**Short problem:** Copy everything from the line containing "How do I perform: Click" down to the end of the material, swapping "socket" for "plug" and leaving all else unchanged. Leave the pictures out of your copy.

**Supplied entries:**
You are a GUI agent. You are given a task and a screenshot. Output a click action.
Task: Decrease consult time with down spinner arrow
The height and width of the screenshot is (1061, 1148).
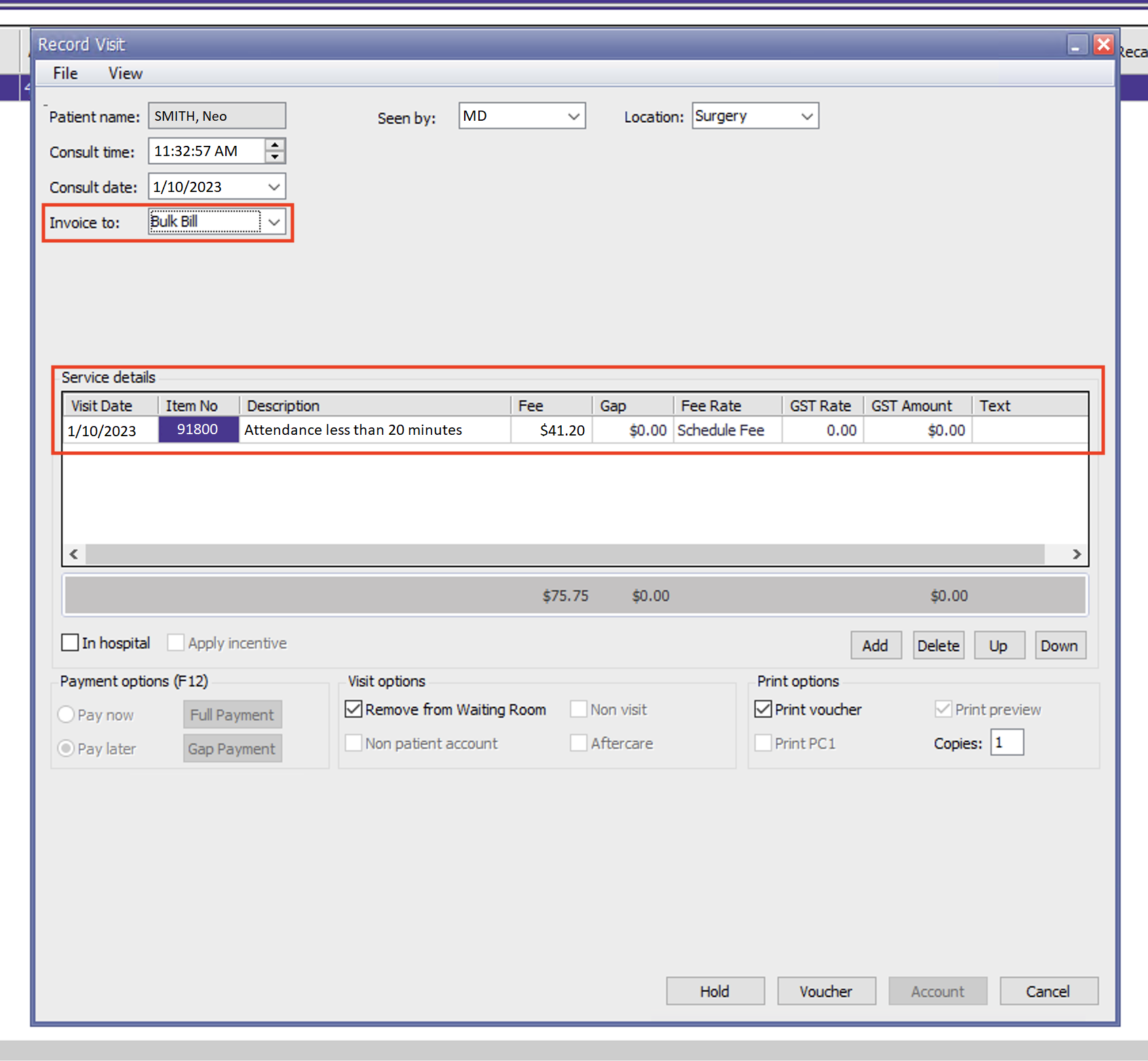(x=275, y=157)

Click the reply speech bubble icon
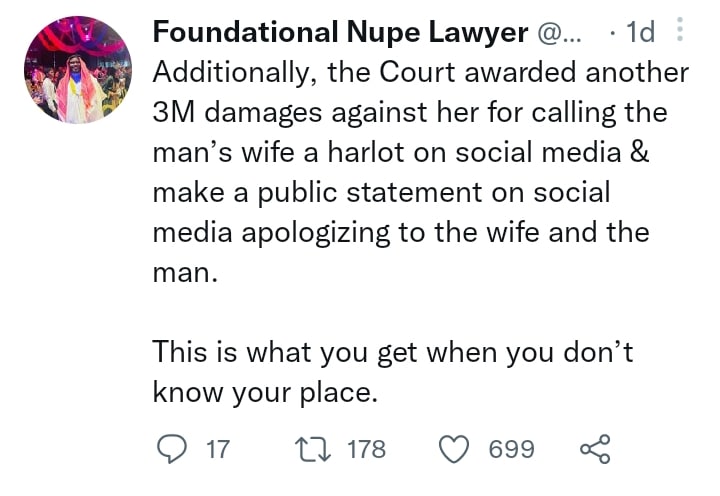tap(173, 449)
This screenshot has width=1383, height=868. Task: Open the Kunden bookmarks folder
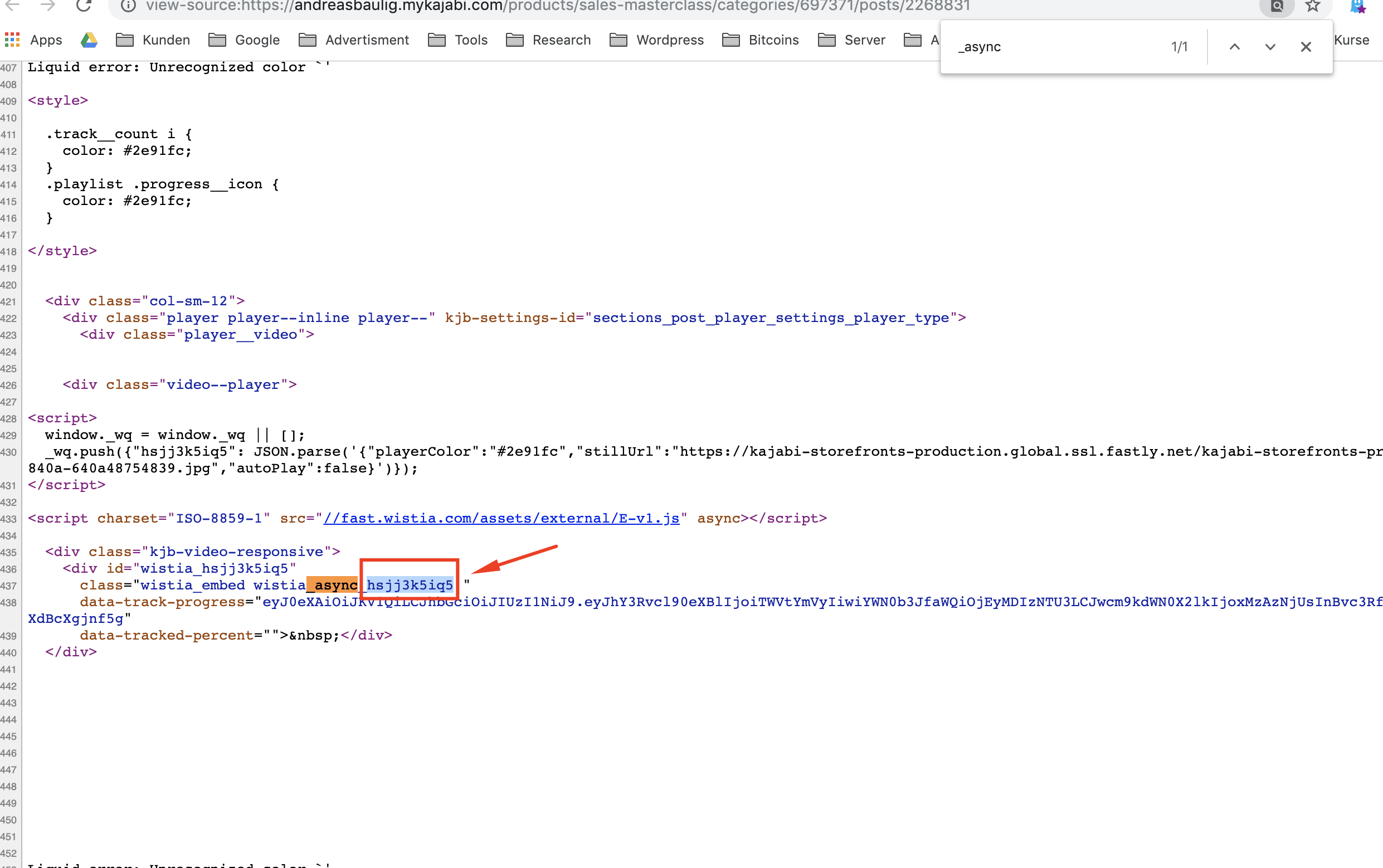pos(153,40)
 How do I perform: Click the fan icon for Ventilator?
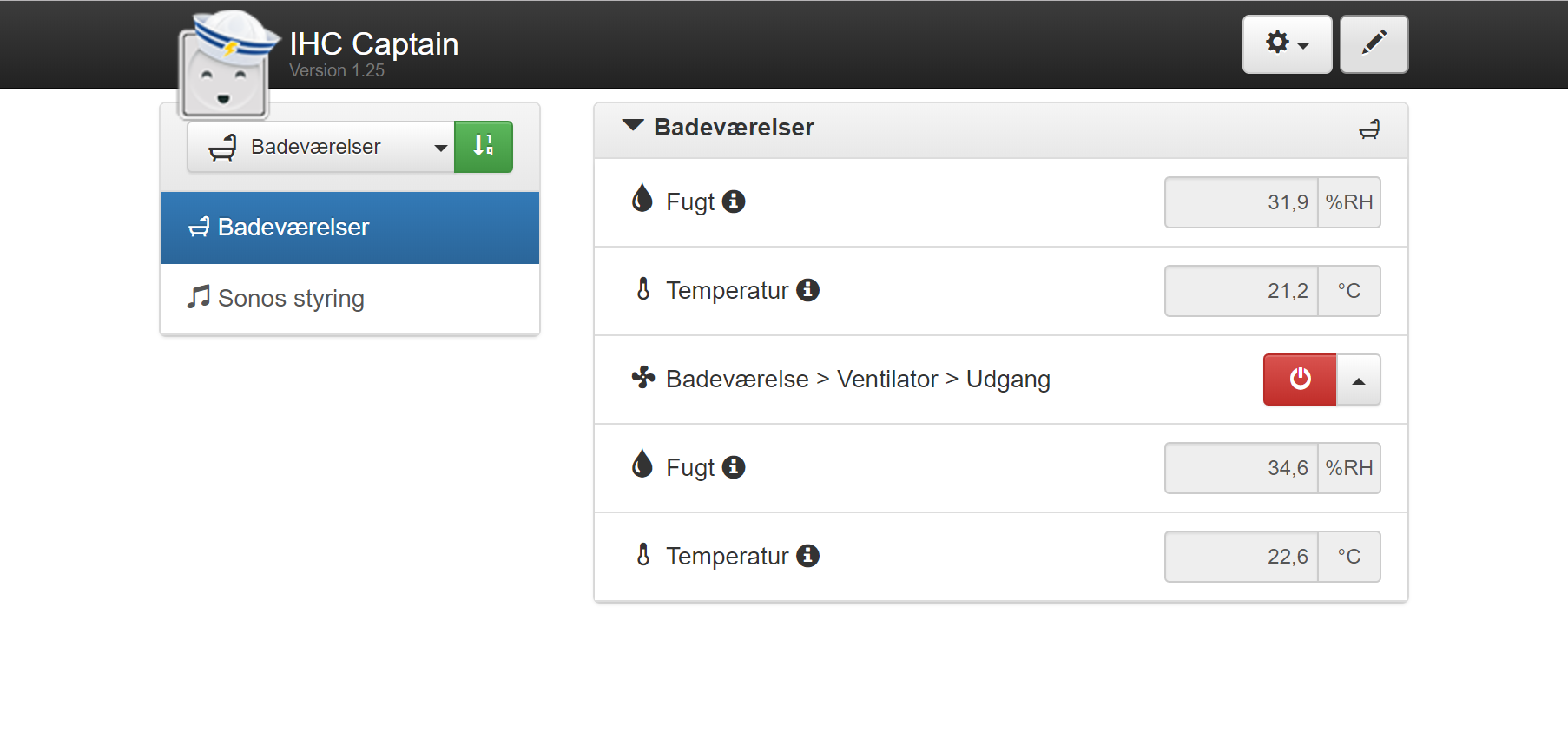[x=642, y=378]
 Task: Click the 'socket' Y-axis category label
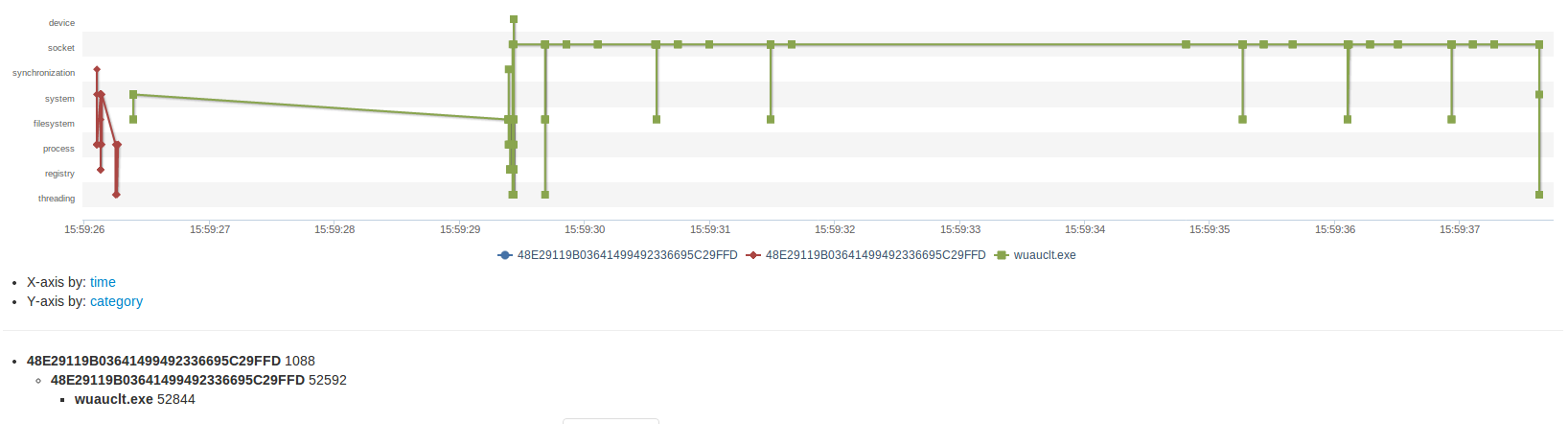click(x=60, y=48)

**Written solution:**
 How do I perform: Click the fan icon for Ventilator?
[x=642, y=378]
 Task: Click the 'plug' Y-axis category label
click(x=60, y=48)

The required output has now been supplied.